# Spark Window Functions
Spark Window functions operate on a group of rows (like frame, partition) and return a single value for every input row. Spark SQL supports three kinds of window functions:

- ranking functions
- analytic functions
- aggregate functions

In [6]:
import pyspark
from pyspark.sql import SparkSession
from pyspark.sql.functions import *

spark = (
    SparkSession.builder
    .appName("example-window-functios")
    .getOrCreate()
)

In [6]:

simpleData = (("James", "Sales", 3000), \
              ("Michael", "Sales", 4600),  \
              ("Robert", "Sales", 4100),   \
              ("Maria", "Finance", 3000),  \
              ("James", "Sales", 3000),    \
              ("Scott", "Finance", 3300),  \
              ("Jen", "Finance", 3900),    \
              ("Jeff", "Marketing", 3000), \
              ("Kumar", "Marketing", 2000),\
              ("Saif", "Sales", 4100) \
             )
 
columns= ["employee_name", "department", "salary"]
df = spark.createDataFrame(data = simpleData, schema = columns)
df.printSchema()
df.show(truncate=False)


root
 |-- employee_name: string (nullable = true)
 |-- department: string (nullable = true)
 |-- salary: long (nullable = true)

+-------------+----------+------+
|employee_name|department|salary|
+-------------+----------+------+
|James        |Sales     |3000  |
|Michael      |Sales     |4600  |
|Robert       |Sales     |4100  |
|Maria        |Finance   |3000  |
|James        |Sales     |3000  |
|Scott        |Finance   |3300  |
|Jen          |Finance   |3900  |
|Jeff         |Marketing |3000  |
|Kumar        |Marketing |2000  |
|Saif         |Sales     |4100  |
+-------------+----------+------+



## Spark Window Ranking functions
### row_number Window Function

In [9]:
from pyspark.sql.window import Window
from pyspark.sql.functions import row_number

windowSpec  = Window.partitionBy("department").orderBy("salary")

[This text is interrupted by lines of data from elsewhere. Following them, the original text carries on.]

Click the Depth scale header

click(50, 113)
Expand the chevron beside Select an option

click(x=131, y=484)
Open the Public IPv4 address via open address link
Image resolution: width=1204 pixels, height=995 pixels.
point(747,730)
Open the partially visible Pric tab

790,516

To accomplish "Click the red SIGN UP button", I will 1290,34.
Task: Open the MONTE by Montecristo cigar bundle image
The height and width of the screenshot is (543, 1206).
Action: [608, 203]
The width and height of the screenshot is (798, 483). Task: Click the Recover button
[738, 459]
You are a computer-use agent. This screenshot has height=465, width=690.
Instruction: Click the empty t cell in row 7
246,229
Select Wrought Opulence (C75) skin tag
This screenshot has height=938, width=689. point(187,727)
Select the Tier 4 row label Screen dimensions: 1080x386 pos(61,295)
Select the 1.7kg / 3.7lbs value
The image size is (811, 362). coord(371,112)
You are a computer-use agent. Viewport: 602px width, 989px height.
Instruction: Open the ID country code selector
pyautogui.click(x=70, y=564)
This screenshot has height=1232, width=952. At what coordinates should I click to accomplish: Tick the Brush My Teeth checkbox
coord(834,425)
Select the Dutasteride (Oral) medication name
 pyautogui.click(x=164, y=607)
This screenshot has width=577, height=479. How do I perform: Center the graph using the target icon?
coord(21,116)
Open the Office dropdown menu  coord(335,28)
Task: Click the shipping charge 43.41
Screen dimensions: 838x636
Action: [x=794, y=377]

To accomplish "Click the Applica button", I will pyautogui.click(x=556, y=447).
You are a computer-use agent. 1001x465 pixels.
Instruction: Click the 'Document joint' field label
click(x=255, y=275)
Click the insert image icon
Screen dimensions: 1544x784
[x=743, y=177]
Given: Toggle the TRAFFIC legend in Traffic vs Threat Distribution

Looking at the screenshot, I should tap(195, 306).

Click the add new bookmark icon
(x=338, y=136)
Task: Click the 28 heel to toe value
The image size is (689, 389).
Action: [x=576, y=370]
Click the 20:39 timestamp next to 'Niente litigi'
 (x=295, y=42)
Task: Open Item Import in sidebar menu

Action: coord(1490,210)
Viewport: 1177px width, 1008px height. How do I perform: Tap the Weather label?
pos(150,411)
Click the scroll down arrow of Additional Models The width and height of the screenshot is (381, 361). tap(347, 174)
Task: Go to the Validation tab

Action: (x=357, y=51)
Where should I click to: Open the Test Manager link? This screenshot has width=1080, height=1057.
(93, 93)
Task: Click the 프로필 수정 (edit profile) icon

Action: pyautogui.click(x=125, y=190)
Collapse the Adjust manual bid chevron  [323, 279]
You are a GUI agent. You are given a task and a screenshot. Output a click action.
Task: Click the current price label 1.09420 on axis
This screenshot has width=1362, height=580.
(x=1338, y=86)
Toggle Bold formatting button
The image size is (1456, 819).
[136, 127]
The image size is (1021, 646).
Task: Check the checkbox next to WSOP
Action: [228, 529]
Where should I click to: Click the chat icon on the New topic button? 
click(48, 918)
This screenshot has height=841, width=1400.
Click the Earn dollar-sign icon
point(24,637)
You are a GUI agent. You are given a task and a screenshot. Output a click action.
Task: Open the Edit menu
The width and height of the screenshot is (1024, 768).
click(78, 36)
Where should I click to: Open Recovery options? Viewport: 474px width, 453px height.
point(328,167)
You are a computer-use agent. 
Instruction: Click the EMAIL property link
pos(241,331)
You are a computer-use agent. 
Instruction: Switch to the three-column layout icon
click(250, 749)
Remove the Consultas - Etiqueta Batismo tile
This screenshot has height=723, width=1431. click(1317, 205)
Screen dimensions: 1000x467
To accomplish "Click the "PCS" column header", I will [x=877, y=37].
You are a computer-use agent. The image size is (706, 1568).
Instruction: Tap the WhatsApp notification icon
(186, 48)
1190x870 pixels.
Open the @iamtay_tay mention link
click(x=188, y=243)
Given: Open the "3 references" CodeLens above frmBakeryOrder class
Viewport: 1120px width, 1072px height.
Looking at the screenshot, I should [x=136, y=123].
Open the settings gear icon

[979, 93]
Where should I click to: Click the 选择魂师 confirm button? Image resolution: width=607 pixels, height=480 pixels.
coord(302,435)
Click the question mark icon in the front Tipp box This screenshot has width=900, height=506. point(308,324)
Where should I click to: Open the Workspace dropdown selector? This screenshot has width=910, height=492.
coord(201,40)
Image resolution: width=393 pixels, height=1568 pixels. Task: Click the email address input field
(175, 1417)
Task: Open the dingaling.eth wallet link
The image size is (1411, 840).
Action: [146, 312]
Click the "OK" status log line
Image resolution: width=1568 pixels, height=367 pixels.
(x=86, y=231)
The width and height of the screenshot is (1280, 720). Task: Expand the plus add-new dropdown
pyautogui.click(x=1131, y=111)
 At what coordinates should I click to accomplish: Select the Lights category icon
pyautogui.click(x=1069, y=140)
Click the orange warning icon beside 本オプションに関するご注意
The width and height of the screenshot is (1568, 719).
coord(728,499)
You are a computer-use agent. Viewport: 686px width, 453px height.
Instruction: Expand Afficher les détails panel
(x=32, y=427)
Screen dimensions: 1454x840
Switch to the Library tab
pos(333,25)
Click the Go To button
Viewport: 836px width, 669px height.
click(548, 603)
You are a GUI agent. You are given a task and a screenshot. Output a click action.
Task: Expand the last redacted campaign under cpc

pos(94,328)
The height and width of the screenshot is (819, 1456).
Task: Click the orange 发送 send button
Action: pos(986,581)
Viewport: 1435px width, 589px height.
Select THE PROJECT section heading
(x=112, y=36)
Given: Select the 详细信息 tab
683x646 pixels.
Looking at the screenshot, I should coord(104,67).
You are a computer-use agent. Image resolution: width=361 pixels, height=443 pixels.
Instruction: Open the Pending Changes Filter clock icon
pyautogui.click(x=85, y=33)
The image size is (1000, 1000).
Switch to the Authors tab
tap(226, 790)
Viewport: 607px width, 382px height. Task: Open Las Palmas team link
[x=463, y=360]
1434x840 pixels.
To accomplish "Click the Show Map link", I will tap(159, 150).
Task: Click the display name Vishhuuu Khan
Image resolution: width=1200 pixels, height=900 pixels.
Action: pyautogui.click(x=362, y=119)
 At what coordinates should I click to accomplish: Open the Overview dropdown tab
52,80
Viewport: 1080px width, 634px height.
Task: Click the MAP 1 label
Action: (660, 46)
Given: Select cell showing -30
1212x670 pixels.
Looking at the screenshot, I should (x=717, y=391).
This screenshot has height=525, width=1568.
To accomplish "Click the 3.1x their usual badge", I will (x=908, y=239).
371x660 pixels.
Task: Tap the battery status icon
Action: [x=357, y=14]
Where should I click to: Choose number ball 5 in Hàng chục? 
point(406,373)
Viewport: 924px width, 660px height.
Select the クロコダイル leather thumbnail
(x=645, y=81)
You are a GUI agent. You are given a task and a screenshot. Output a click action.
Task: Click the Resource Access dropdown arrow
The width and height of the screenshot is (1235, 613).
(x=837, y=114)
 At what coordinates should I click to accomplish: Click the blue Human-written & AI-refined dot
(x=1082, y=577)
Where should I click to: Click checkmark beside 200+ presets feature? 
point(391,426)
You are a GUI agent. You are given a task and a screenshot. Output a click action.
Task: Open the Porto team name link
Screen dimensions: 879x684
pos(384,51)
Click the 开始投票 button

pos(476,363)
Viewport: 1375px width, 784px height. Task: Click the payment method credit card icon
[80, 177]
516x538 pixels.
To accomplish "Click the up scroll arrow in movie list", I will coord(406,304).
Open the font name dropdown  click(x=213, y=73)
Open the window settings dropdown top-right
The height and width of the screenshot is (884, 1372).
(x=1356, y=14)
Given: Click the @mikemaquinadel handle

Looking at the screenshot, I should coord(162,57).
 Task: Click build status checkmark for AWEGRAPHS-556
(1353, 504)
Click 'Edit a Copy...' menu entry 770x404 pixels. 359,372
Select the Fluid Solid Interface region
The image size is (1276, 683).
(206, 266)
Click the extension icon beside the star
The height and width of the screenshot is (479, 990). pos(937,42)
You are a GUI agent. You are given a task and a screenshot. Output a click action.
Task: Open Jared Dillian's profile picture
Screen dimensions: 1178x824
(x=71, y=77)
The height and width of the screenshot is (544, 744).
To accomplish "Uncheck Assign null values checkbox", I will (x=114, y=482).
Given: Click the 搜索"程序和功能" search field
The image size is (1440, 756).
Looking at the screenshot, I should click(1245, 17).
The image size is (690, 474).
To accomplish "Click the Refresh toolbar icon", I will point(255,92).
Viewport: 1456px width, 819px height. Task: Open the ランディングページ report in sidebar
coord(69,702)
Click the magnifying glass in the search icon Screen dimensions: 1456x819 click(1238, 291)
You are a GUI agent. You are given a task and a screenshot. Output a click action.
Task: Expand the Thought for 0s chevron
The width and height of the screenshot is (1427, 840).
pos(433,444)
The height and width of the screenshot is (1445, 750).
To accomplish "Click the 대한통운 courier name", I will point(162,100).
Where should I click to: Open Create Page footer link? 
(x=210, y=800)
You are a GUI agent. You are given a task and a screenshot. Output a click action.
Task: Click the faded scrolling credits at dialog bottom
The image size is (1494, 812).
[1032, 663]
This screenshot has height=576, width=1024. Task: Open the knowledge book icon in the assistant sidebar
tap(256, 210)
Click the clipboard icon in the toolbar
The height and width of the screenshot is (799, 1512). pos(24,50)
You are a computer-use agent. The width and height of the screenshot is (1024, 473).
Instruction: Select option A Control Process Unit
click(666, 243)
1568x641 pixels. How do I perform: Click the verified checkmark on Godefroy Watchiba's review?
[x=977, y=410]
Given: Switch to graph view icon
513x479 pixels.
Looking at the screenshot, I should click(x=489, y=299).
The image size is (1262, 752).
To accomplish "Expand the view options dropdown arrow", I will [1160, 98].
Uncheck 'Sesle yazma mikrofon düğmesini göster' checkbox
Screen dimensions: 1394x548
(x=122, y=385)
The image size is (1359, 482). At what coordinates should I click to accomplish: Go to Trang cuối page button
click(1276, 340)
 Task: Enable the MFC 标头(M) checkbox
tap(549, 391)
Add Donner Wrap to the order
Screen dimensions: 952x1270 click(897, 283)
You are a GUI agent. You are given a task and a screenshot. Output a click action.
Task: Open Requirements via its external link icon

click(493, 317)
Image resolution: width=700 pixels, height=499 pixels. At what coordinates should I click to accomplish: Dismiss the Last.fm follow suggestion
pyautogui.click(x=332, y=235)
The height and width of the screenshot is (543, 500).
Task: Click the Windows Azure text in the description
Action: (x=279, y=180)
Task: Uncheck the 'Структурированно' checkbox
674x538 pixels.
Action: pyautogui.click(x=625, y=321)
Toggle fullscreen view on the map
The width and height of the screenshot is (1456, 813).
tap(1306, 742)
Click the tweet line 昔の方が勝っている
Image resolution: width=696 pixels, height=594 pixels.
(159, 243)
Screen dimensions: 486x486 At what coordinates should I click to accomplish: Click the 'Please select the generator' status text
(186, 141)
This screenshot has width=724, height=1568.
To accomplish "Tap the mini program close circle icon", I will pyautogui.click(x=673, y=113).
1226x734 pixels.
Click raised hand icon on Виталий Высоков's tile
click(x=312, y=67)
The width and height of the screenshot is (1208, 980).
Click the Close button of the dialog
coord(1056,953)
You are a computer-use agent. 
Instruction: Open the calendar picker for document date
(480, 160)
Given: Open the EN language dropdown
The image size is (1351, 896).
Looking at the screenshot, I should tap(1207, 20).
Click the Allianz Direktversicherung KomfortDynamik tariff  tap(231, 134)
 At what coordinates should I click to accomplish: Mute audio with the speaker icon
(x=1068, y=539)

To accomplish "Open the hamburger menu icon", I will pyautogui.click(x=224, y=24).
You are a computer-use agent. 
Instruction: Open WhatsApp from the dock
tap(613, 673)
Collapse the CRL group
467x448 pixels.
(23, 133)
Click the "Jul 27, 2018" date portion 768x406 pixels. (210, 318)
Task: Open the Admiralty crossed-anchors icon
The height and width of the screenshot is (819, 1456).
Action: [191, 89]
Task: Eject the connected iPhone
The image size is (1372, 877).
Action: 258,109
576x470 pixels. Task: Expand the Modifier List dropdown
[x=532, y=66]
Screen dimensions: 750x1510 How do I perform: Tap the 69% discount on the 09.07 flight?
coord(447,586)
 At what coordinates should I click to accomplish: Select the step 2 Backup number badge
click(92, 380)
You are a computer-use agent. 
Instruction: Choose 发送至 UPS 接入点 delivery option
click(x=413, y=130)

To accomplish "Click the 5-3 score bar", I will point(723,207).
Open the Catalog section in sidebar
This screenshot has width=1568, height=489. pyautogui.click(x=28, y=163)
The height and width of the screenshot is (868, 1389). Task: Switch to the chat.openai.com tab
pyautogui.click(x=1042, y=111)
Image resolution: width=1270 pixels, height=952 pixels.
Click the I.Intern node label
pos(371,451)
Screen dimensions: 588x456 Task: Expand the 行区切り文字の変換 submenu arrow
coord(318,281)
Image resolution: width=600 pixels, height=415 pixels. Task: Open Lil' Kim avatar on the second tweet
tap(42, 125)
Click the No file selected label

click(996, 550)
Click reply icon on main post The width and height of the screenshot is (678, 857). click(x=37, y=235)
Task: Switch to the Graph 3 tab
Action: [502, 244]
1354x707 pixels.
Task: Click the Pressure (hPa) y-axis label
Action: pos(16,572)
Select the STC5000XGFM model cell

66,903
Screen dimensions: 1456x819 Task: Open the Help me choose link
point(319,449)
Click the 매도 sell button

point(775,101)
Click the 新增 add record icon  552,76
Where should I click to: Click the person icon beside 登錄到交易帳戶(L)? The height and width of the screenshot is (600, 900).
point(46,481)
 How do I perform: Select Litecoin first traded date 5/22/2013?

df.withColumn("row_number",row_number().over(windowSpec)).show(truncate=False)


+-------------+----------+------+----------+
|employee_name|department|salary|row_number|
+-------------+----------+------+----------+
|James        |Sales     |3000  |1         |
|James        |Sales     |3000  |2         |
|Robert       |Sales     |4100  |3         |
|Saif         |Sales     |4100  |4         |
|Michael      |Sales     |4600  |5         |
|Maria        |Finance   |3000  |1         |
|Scott        |Finance   |3300  |2         |
|Jen          |Finance   |3900  |3         |
|Kumar        |Marketing |2000  |1         |
|Jeff         |Marketing |3000  |2         |
+-------------+----------+------+----------+



### rank Window Function

In [10]:
from pyspark.sql.functions import rank

df.withColumn("rank",rank().over(windowSpec)) .show()


+-------------+----------+------+----+
|employee_name|department|salary|rank|
+-------------+----------+------+----+
|        James|     Sales|  3000|   1|
|        James|     Sales|  3000|   1|
|       Robert|     Sales|  4100|   3|
|         Saif|     Sales|  4100|   3|
|      Michael|     Sales|  4600|   5|
|        Maria|   Finance|  3000|   1|
|        Scott|   Finance|  3300|   2|
|          Jen|   Finance|  3900|   3|
|        Kumar| Marketing|  2000|   1|
|         Jeff| Marketing|  3000|   2|
+-------------+----------+------+----+



### dense_rank Window Function

In [11]:
from pyspark.sql.functions import dense_rank

df.withColumn("dense_rank",dense_rank().over(windowSpec)).show()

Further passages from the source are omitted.